Solid-state batteries are a safer and higher energy density alternative to current liquid electrolyte batteries. Their performance has been hindered by the solid-solid interface (SSI) that forms between the solid electrolyte and electrodes. Insight into the SSI chemistry is exceptionally difficult using standard interrogative techniques as the SSI is nanometers thick, highly disordered, and buried deep within the electrochemical cell precluding any information on the dynamics of formation. Recent studies on solid-state batteries have focused on ex-situ characterization, looking at the changes induced after cycling either in the charged/discharged state however these techniques do not offer any insight into the complex kinetics and metastable phase transformations occurring under bias at the SSI. Understanding the atomic mechanisms occurring at the biased SSI is critical to a breakthrough in the development and enhancement of solid-state battery performance.
Probing the SSI during charging and discharging requires a non-destructive operando experimental technique sensitive to the small quantity of the SSI and capable of detecting simultaneously structure and dynamics, all within a fully operational cell. Solid-state nuclear magnetic resonance (NMR) spectroscopy is uniquely suited to address these challenges as it is sensitive to local structure and dynamics and the signal arises from the entirety of the sample volume, making buried interfaces observable. A complication for solid state NMR experiments is the requirement of spinning the sample at high speeds to enhance spectral resolution. The sample spinning requirement creates many technical challenges due to the metallic components generating eddy currents and further requires novel ways of charging the battery wirelessly for the operando capability. Although operando NMR has been developed for liquid electrolyte batteries, these methods cannot be extended to solid-state samples as there are numerous broadening mechanisms for solids that prevent any signal from being adequately measured. LLNL has developed technology to surpass these limitations and provide operando capabilities for solid-state magic angle spinning (MAS) NMR.
NMR provides information on specific elements like Li, can easily observe disordered and amorphous phases, and can obtain signal from the whole battery volume so buried features like interfaces are observable. Ex-situ MAS NMR offers complimentary information however lacks the ability to observe dynamics under a bias, as such misses key information regarding the mechanisms of ion dynamics related to battery performance. The operando MAS NMR technique fills the previous experimental gap within solid-state batteries for investigating degradation mechanisms and evolving chemistry of the internal components and their dynamics.
There are prominent technical challenges arising from spinning a battery on the order of kilohertz as required by magic angle spinning in order to obtain spectral resolution that are addressed and enable operando solid-state NMR. The operando NMR measurement allows for continuous monitoring of the battery components and of potential metastable states that may exist during charge cycling. Outside of monitoring the changes of battery components in an operando measurement, this technology enables the user to perform other advanced solid-state NMR experiments while applying an electrical bias thus enabling characteristic information of the materials to be acquired. It should be noted, implementation of this technology requires a NMR spectrometer and integration into a pre-existing NMR probe.

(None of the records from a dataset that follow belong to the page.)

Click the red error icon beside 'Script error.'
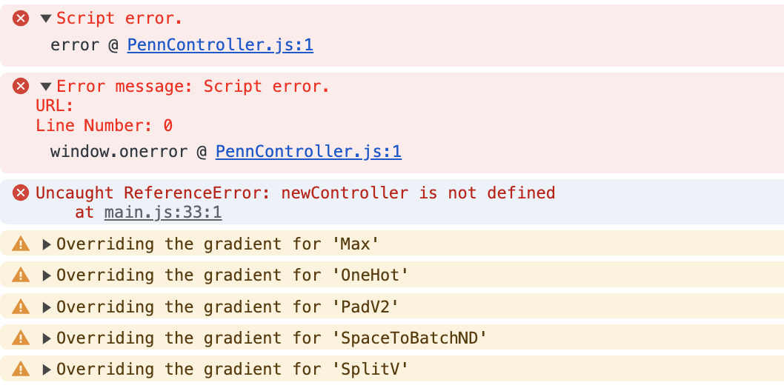Viewport: 784px width, 391px height. (21, 19)
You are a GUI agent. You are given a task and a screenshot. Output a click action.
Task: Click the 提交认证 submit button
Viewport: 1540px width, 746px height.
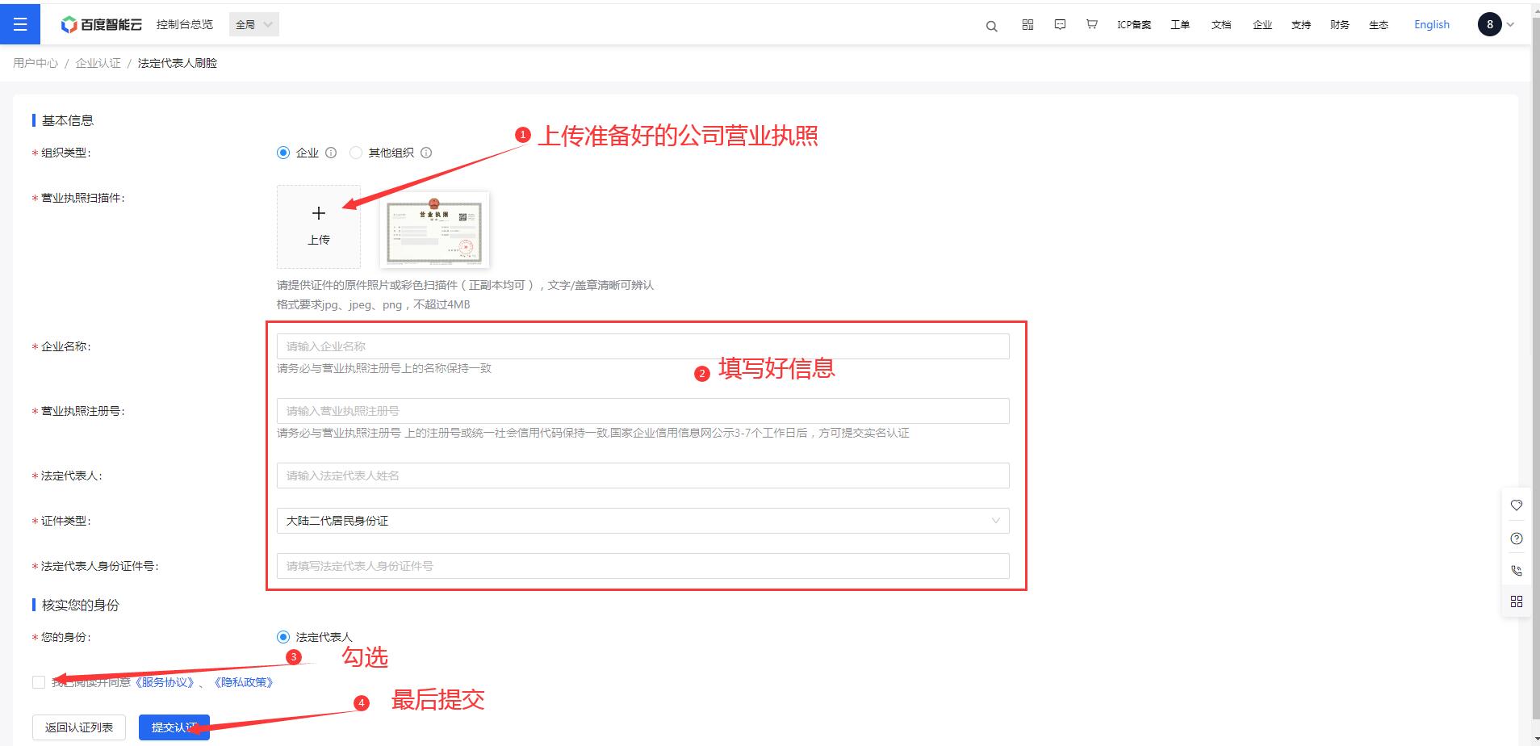tap(174, 727)
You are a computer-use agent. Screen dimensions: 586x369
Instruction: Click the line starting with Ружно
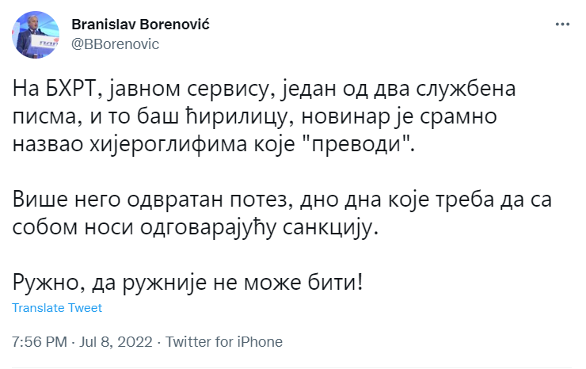pos(188,282)
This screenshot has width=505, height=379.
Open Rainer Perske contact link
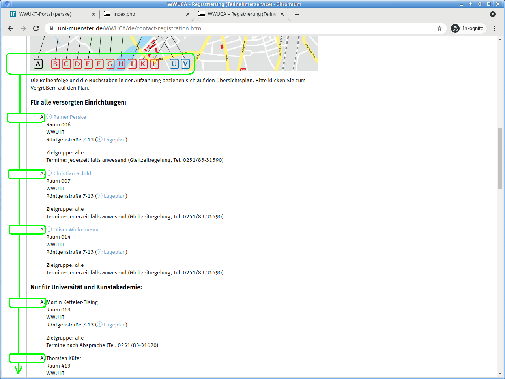69,117
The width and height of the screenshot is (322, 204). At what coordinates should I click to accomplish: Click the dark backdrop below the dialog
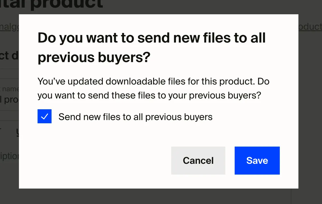pyautogui.click(x=161, y=197)
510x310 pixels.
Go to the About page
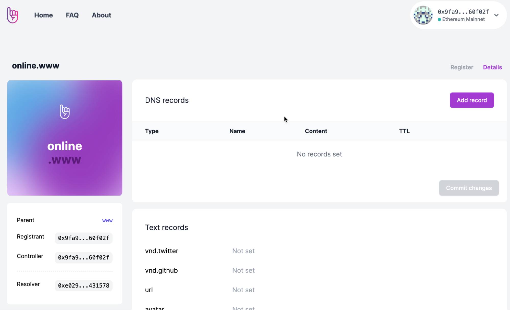tap(101, 15)
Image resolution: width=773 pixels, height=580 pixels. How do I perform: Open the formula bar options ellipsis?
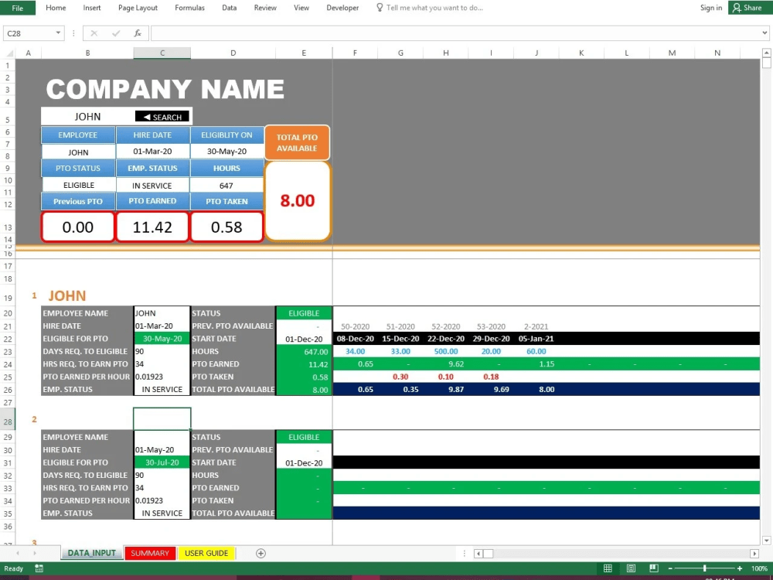coord(73,32)

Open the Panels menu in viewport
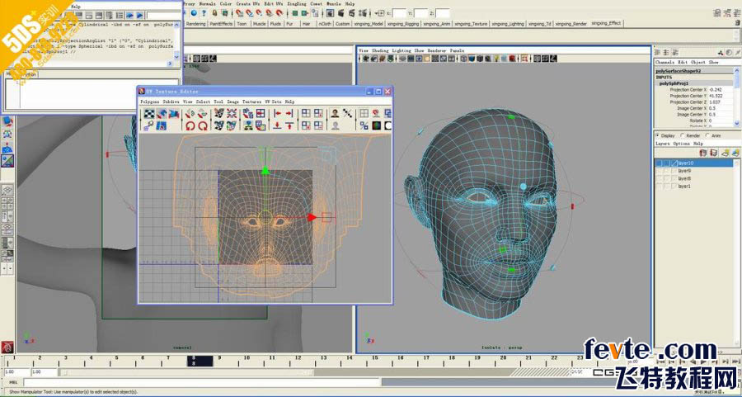(456, 50)
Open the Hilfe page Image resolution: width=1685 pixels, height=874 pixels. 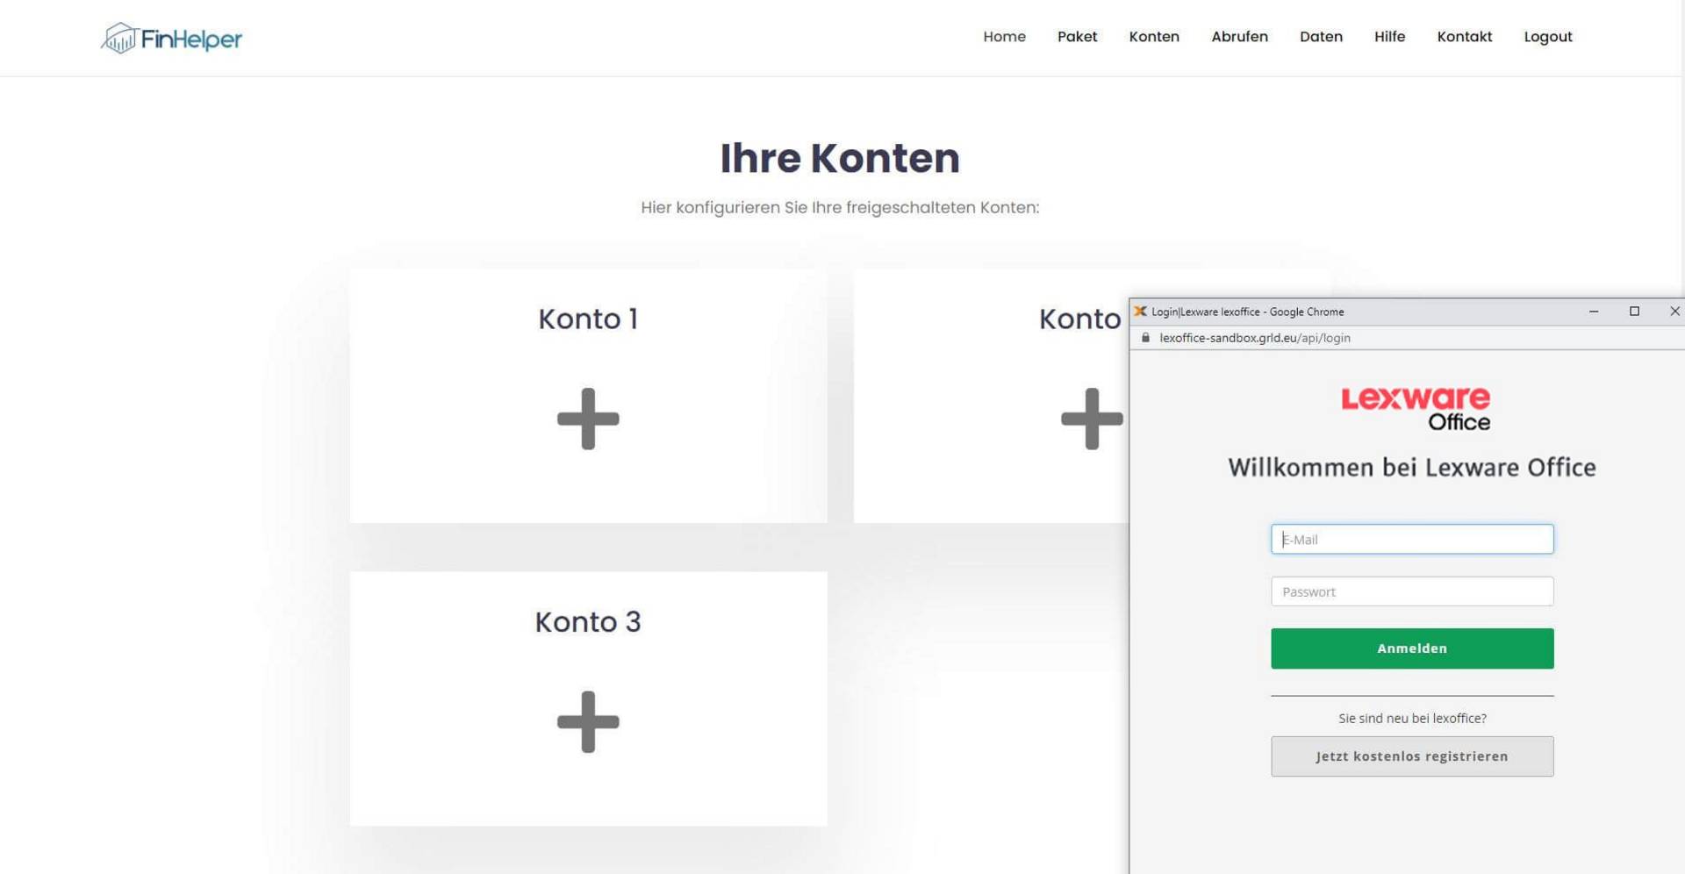[1389, 37]
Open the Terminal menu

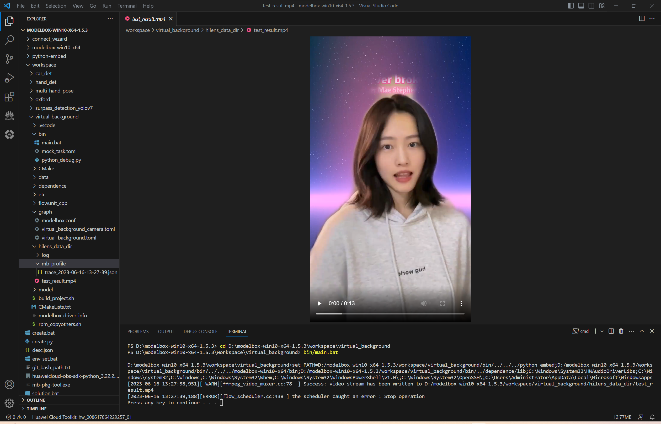[127, 6]
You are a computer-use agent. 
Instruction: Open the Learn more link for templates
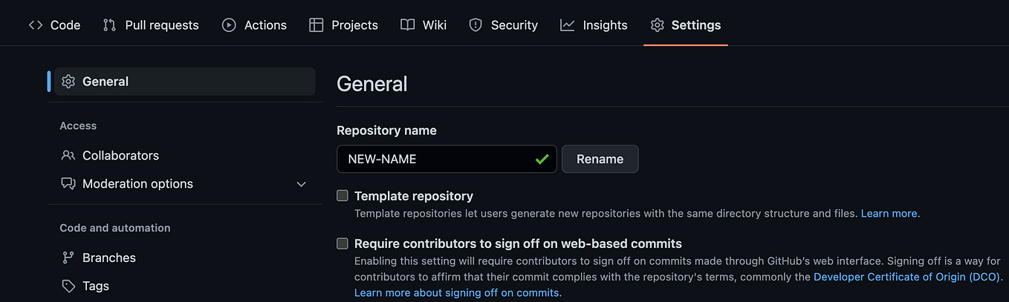(x=889, y=214)
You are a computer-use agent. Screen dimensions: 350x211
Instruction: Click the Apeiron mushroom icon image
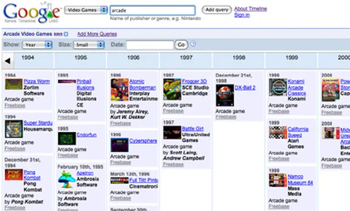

Operando solid-state NMR for batteries fills a critical experimental void by providing direct access to the complex kinetics occurring at the solid-solid interface under bias and allows for monitoring the extent of chemical reactions and their species within the battery during operation. This technology is wholly novel and adds unique capability to solid-state NMR spectroscopy as an experimental platform for deriving information of materials and devices. Solid-state NMR enables advanced experiments and information that is inaccessible by solution-state NMR and other experimental techniques:
- identification of metastable phases that are only present while the battery is charging or discharging, these would not be observable in ex-situ measurements and have important implications to macroscopic battery performance.
- structural information related to short and intermediate range order such as chemical shift anisotropy, dipolar and quadrupolar coupling constants and element specific dynamics via chemical exchange and spin diffusion.
- dynamics of select ions can be isolated whereas dynamics determined from impedance spectroscopy considers the contributions of all charge carrying species.
- changes to ion dynamics under an electrical bias can be directly measured and the source leading to charge transfer resistances can be identified.
As the technology enables the user to perform solid-state NMR experiments on materials or devices under an electrical bias it offers unique atomic level information on material properties. Specifically, it currently has relevance to the study of electrochemical devices like batteries. The information from NMR experiments provides access into underlying mechanisms influencing battery performance. Information regarding the chemical identity of solid-state battery components including elusive interfacial phases and their dynamics are available and can be monitored before, after, and during charging and discharging. This sort of information is vital to research and development of new solid-state battery technologies, so battery focused research groups in academia, government, and industrial sectors are most interested in this technology.
A working prototype of the rotor insert is being developed concurrently with integration of the system into a commercial NMR probe. Previous testing has identified appropriate conditions for charging a solid-state battery. A record of invention for this technology has been filed.